## EXERCISE INSTRUCTIONS
Tally how many lines of the records below contain the string "width", treating uppercase and lowercase letters as different. Give only the number.

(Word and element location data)
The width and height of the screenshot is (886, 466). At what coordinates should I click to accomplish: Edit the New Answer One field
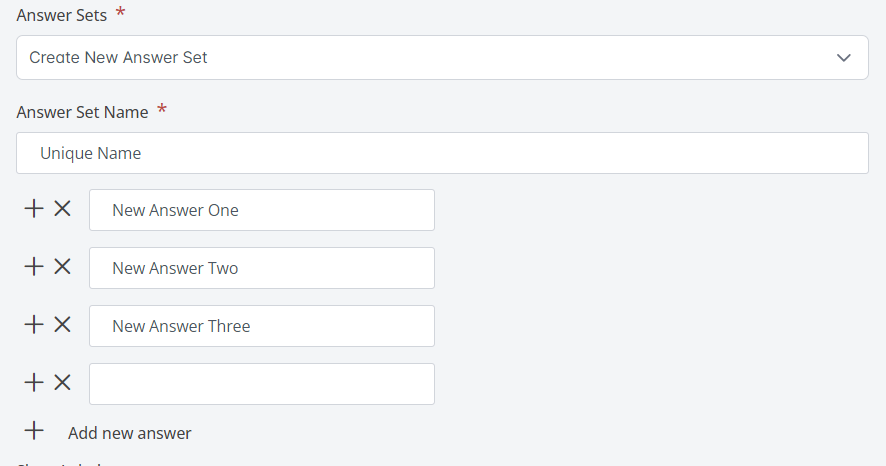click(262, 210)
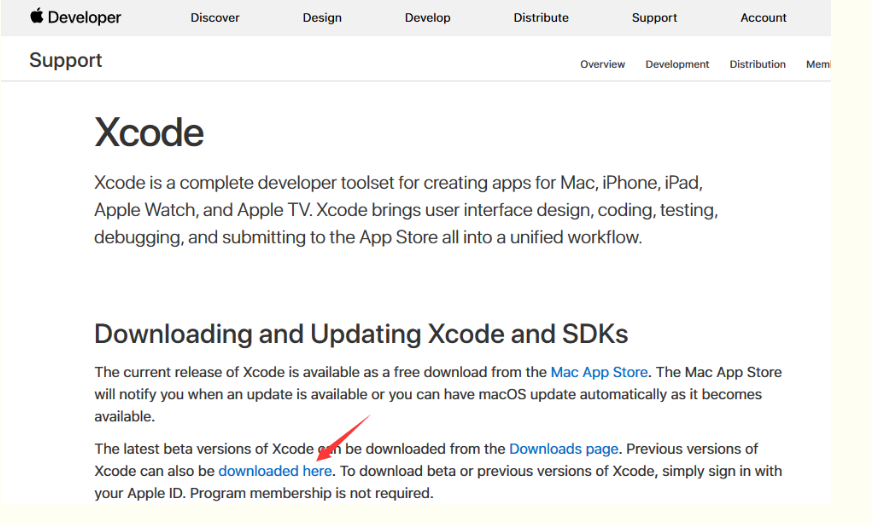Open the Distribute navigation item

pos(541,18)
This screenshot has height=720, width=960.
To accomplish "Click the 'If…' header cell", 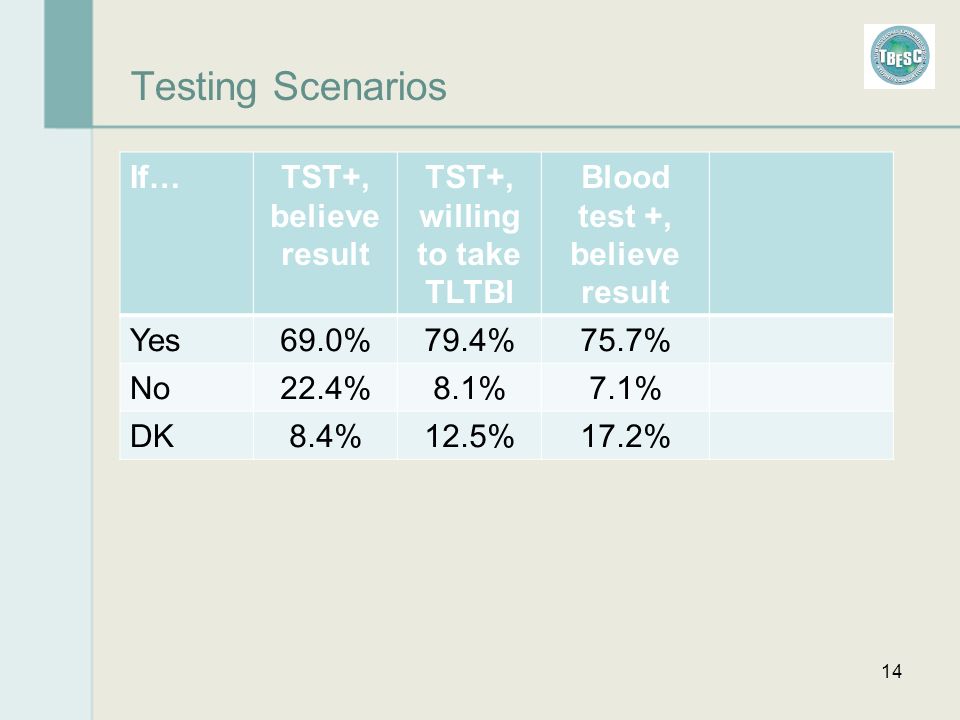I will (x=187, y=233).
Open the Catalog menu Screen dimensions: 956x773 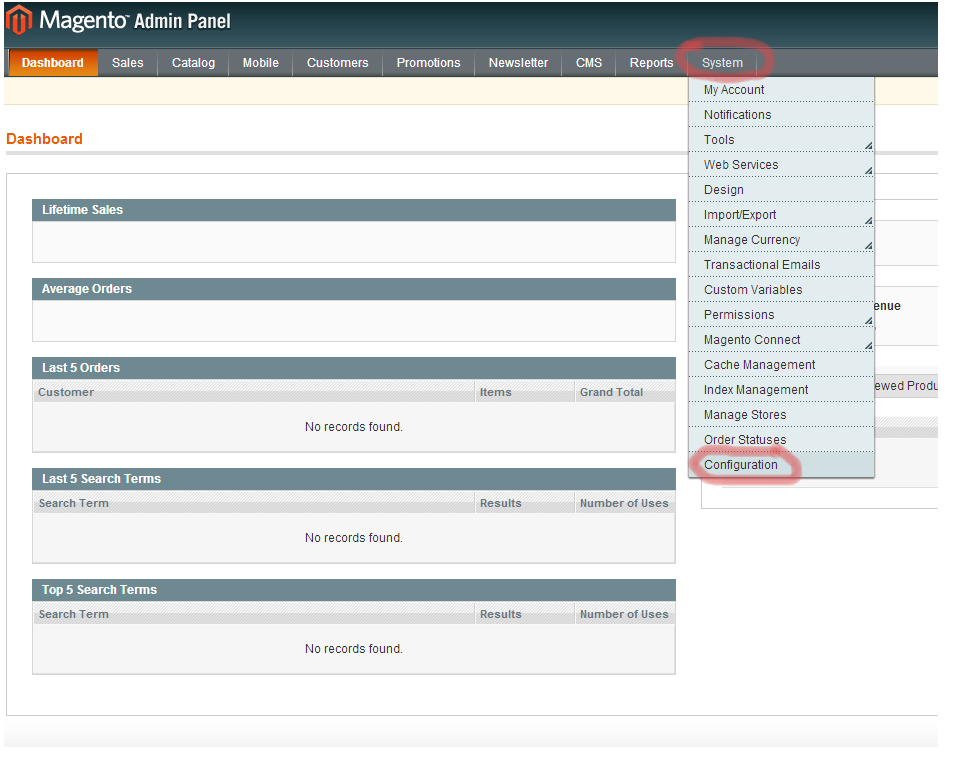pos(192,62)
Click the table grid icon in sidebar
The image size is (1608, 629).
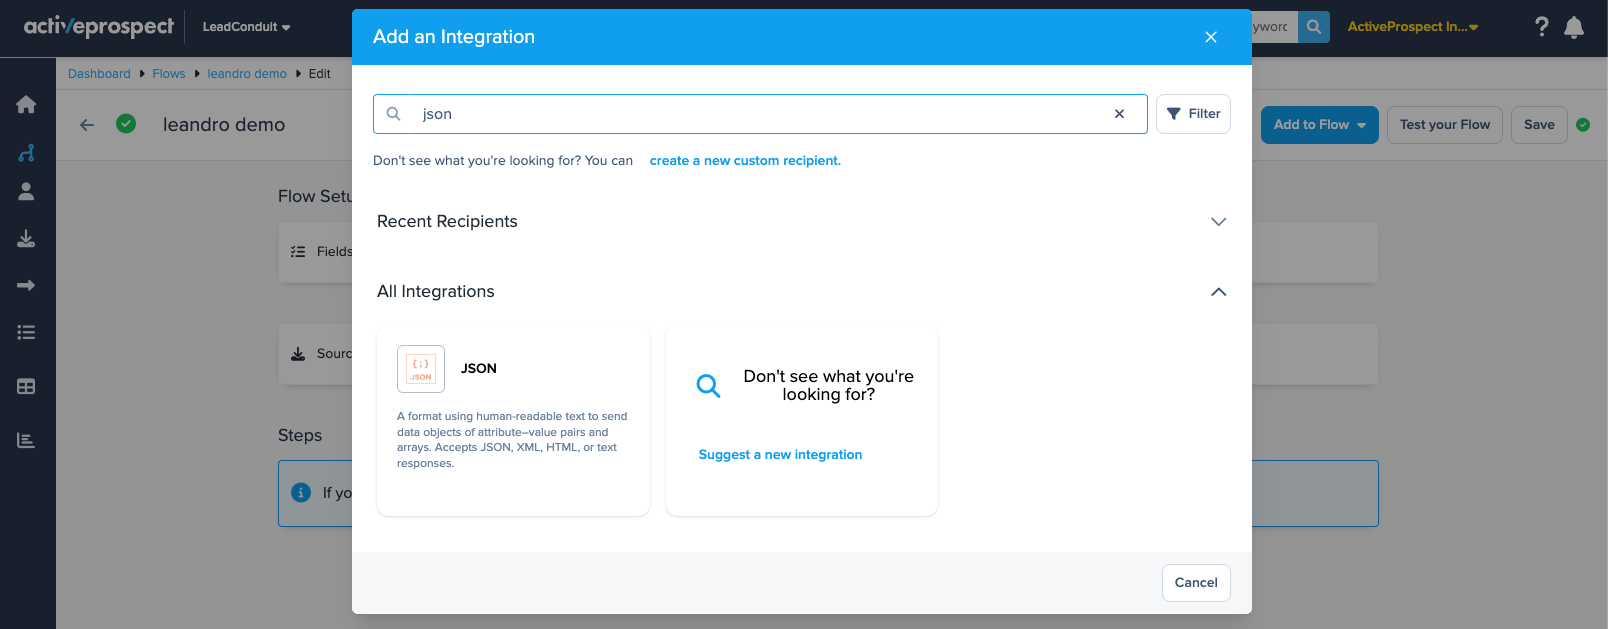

## COMPLETED TASK
2